The morning started out wonderfully, we loved our drive down and spent the time munching on some fruit and sipping our coffee and tea and chatting about upcoming events.
And then… we arrived at the VA. We were an hour early and were thrilled, hoping we could get in sooner and leave sooner. We drove into the facility and immediately stopped, vehicles everywhere. We entered the first parking lot and immediately I was transported back in time. The years were 1982- 1985…. The time was the same, fall, bright blue skies and a nip in the air. The kind of cool that cuts through your sweater and settles into your bones. It only comes in sharp gusts and takes you by surprise each time it happens. During that time frame I was a mother of two young children. We were living in San Diego and I was in a parking lot like the one I was in today. I circled the parking lot several times, praying each time I entered into a new row, ‘please let there be an open space!’. None were ever available, and I would finally go into a pay parking area and fork out the $2.00 that was needed for my vehicle. The parking lot would be a quarter to a half mile from my destination… the pediatric care clinic of the Naval Hospital. Pushing my car into park, I would then unload my girls and proceed to carry them, sometimes both of them at a time to the clinic. I was usually exhausted by time I reached the clinic and it always made the bright days seem cloudy.
I haven’t thought of those times in years. I haven’t had to, they were neatly tucked away in my stored memory file. But, somehow, today, circling those parking lots, it all came flooding back to me. And, in that moment I was feeling the same weight I felt all those years ago.

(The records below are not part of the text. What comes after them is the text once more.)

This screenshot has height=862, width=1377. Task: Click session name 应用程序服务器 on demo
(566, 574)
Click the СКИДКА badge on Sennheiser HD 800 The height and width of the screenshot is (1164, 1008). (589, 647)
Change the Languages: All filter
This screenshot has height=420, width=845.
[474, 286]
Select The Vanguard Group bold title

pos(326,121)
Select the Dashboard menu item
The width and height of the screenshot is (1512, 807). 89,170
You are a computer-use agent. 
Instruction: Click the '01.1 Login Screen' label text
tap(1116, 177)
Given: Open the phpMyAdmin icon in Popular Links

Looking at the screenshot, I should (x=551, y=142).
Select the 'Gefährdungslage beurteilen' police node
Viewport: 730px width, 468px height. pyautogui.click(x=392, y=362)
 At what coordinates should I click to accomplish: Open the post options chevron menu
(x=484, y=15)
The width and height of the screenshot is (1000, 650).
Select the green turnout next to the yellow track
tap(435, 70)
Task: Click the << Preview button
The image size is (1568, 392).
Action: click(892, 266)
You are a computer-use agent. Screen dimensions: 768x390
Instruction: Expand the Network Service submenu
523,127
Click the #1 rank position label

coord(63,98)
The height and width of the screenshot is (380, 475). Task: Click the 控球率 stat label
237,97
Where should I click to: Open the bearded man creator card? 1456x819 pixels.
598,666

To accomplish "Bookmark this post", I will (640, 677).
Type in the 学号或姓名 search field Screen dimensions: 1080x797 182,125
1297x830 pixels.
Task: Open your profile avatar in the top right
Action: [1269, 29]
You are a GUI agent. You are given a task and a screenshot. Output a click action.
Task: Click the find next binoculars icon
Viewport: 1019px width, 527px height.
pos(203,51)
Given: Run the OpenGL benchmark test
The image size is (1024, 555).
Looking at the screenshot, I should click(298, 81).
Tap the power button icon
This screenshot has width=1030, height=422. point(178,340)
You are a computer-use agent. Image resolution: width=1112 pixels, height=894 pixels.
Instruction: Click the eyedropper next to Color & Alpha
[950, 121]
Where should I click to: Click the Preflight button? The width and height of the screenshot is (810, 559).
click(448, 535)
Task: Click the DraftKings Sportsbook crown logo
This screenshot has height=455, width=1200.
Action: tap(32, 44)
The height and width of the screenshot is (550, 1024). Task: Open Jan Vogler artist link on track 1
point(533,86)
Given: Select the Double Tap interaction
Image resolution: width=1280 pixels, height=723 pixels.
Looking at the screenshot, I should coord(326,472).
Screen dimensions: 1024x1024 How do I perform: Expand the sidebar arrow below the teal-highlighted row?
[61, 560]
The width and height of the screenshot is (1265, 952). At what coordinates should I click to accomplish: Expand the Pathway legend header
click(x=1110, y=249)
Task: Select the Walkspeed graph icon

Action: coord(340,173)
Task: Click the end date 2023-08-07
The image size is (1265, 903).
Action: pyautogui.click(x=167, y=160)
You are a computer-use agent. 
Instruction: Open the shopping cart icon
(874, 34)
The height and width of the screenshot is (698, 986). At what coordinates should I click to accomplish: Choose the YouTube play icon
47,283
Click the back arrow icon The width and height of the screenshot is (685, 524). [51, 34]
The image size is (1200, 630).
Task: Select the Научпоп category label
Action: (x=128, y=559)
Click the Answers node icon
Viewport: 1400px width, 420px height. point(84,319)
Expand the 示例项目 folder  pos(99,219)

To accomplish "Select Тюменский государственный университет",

Again, hubby and I did not find a parking place. A half hour after arriving, we finally found the overflow lot and proceeded to circle that lot, an unpaved, pot-hole strewn lot where a semi could get lost in a pot hole. Not one place was available. Finally, we backed into a grassy area and parked our car. We walked the quarter mile to the building we needed to be in while I tried my best not to find a place for my soap box which, unfortunately is always with me.
Why a soapbox? I find it reprehensible that our veterans have to spend a half hour trying to find a place to park in order to been seen by their physicians. These people who have pledged their allegiance to our country. These people who have given their youth, their energy, their best cannot easily use the facilities that are there for them.
So, as we walked to the clinic, I mentioned that I knew there was a blog post in all of this. I will now put away my soap box and sit and try to shove those memories back into storage. Those memories make a part of me want to sit and cry. Although so many of my memories of our time in the Navy are wonderful, there are some that just make me ache. The feelings that were resurrected today are some of the worst. Feeling helpless with sick children and knowing that the only way for them to be seen was to jump through the hoops that were present during that time. After being seen we then had to go to pick up prescriptions, which, at that time meant sitting on a group of metal bleachers outside in the elements with your sick children while your prescription was filled. That always added an hour to the ordeal.
Yes, I know things have greatly improved for military families, but, just one question remains for me… why can’t they pave a stupid parking lot for our veterans?